Quote the whole listing below word for word, and leave the pictures out of your answer.

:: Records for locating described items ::
####

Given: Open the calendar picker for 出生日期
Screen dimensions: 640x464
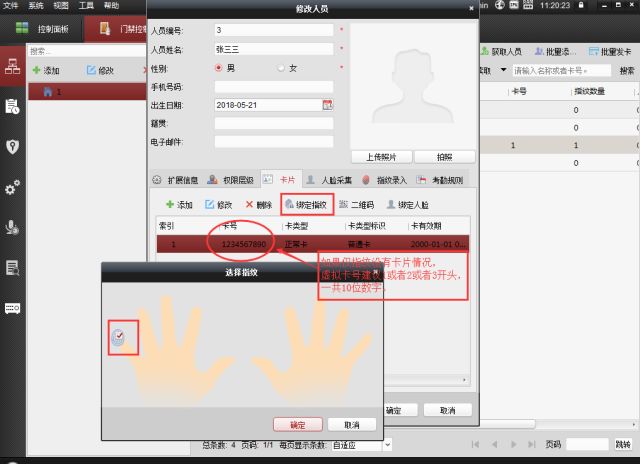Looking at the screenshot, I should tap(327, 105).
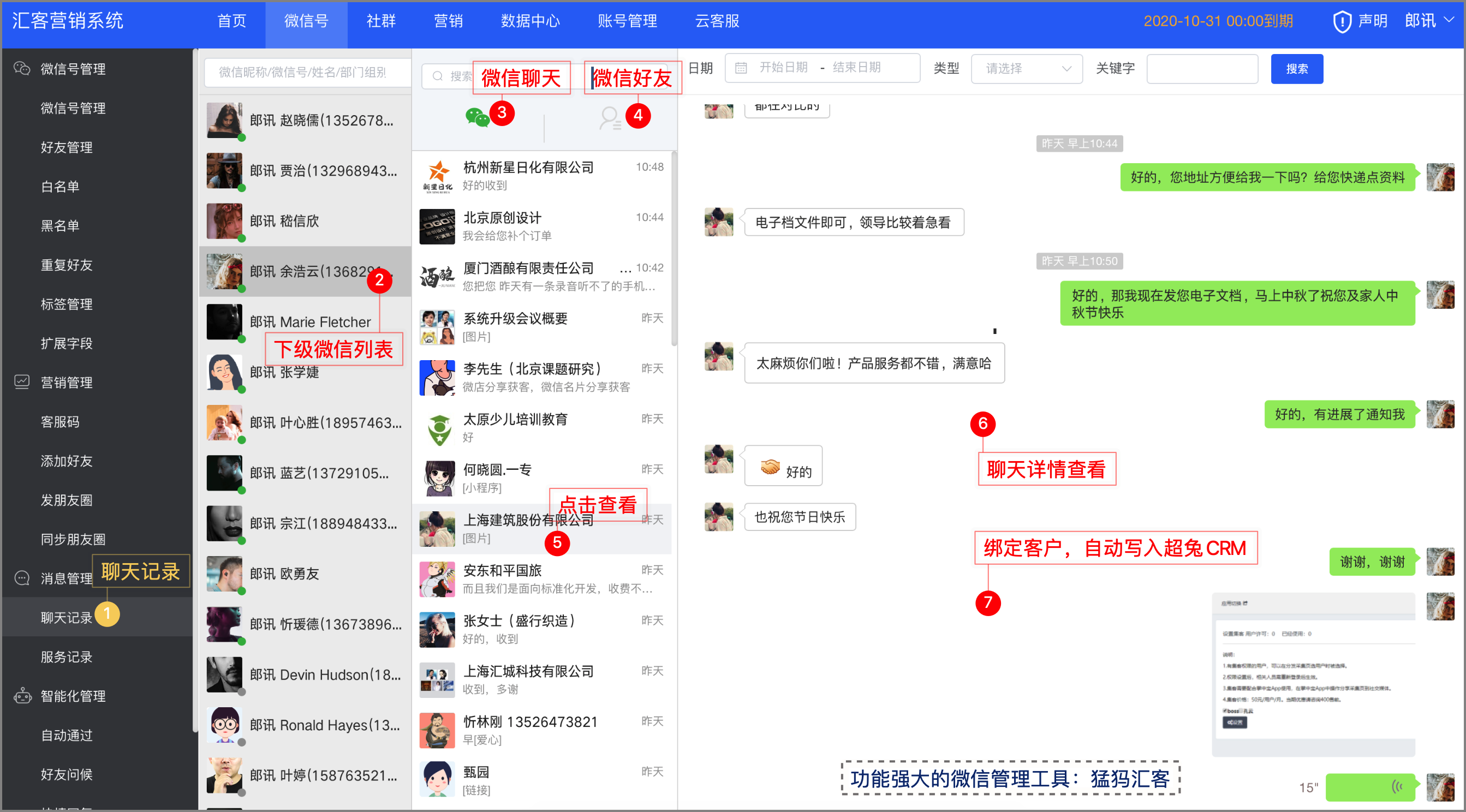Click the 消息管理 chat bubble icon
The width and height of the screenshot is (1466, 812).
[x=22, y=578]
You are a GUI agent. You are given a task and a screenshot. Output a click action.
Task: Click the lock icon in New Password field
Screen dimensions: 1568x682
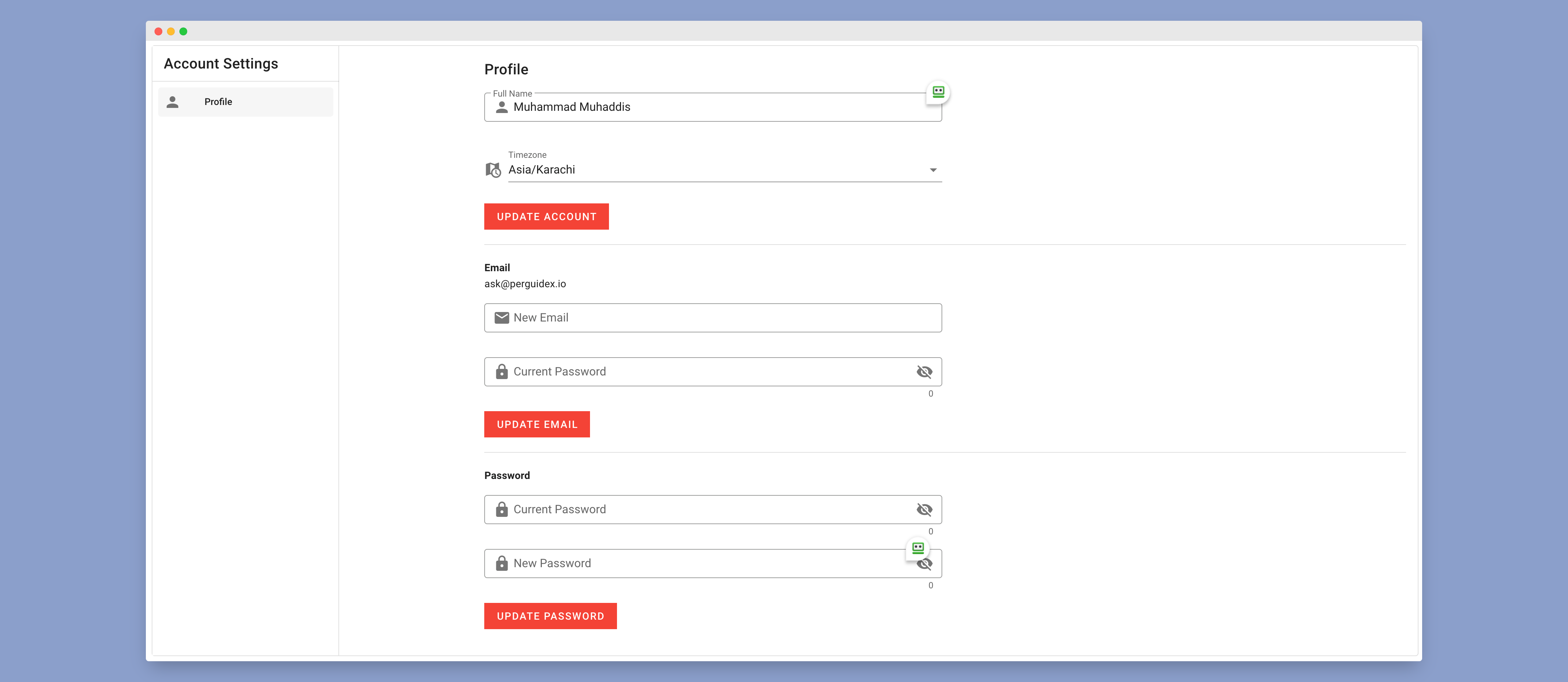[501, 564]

####

:: Task response ::
Given: Open the calendar picker for 出生日期
Screen dimensions: 640x464
Looking at the screenshot, I should tap(327, 105).
Click the 消息管理 chat bubble icon
The width and height of the screenshot is (1466, 812).
[x=22, y=578]
You are a GUI agent. You are given a task and a screenshot. Output a click action.
Task: Click the lock icon in New Password field
Screen dimensions: 1568x682
[501, 564]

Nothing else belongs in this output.